A Normal Erection. A penis is an engineering marvel. With arousal, blood flow is directed to the two main erectile cylinders of the penis called the corpora cavernosa. A third cylinder, the corpus spongiosum, also has erectile tissue and contains the urethra from where urine and semen exit. High pressure traps the blood and thus an erection is sustained. It is reversed when the penis contracts, blood inflow stops and outflow channels are opened.

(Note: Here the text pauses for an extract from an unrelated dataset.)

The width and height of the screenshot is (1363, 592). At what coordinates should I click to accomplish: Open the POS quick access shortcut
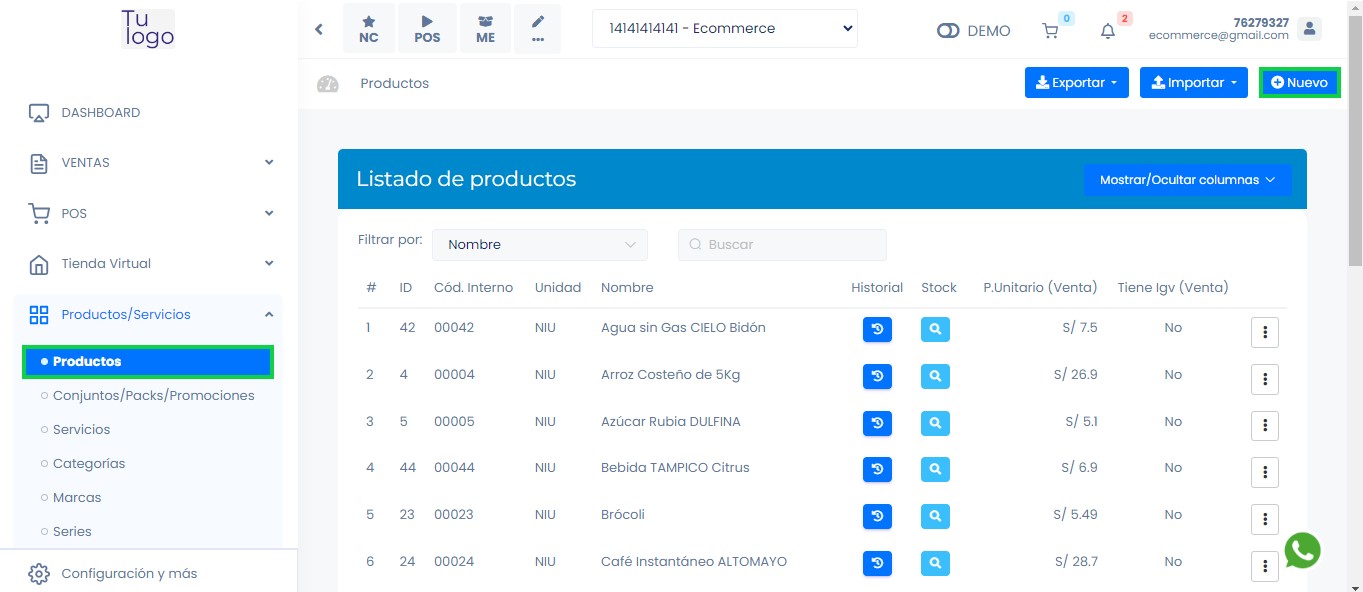pos(427,29)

Causes of ED. About 10 to 20% of factors are psychological. There is stress, mostly work-related, money-related, or wife-related. “Performance anxiety” happens when the fear of a repeat strikes and it becomes a prophecy fulfilled. A depressed man won’t be any good in bed. He has much more to think about and sex is farthest from his mind. As for physical causes, there are many. Some studies report up to 50% of men with diabetes experience ED. So too are men with kidney disease, vascular diseases related to the hardening of the arteries (atherosclerosis), hypertension, and high cholesterol. Men who suffered stroke(s), have Alzheimer’s or Parkinson’s disease may not get erections. Tobacco and alcohol, props of the macho-macho man, restrict blood flow to the penis. Finally, there are about 200 prescription drugs that include erectile dysfunction as a possible side effect. So read the fine print.
Screening and Diagnosis. The specialist to see is the urologist. A complete history and physical examination is the standard. The bulbocavernosus reflex is an indication of nerve quality in the penis. The doctor puts one finger in the anus and tugs on the head of the penis. If the anus does not contract immediately or not at all, there may be a nerve abnormality. A duplex ultrasound is done with the penis erect and flaccid. It determines signs of venous leak, atherosclerosis or scarring of the tissue.

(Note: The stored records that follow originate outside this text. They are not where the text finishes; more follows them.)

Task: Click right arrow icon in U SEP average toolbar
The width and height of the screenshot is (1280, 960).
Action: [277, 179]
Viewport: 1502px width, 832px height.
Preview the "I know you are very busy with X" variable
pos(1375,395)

Treatment. Lifestyle changes include quitting smoking and regular exercise. It helps to reduce stress. The doctor will check if you can take any of the three available approved drugs for erectile dysfunction. These are: sildenafil citrate, vardenafil hydrochloride, and tadalafil. The last one boasts of a 36-hour erection but before you get more than your hopes up, consider these. You may not take ED drugs if you have had a heart attack, stroke, irregular heart rhythm (arrhythmia) in the past six months. These drugs may also interact with medication a person is taking for high blood pressure, prostate problems, or chest pain (angina). So it is best that these ED drugs are prescribed and not surreptitiously procured from well-meaning friends. These aren’t pain or indigestion medicines.
Erectile dysfunction is treatable and preventable. Winning in this context will be “hard fought.”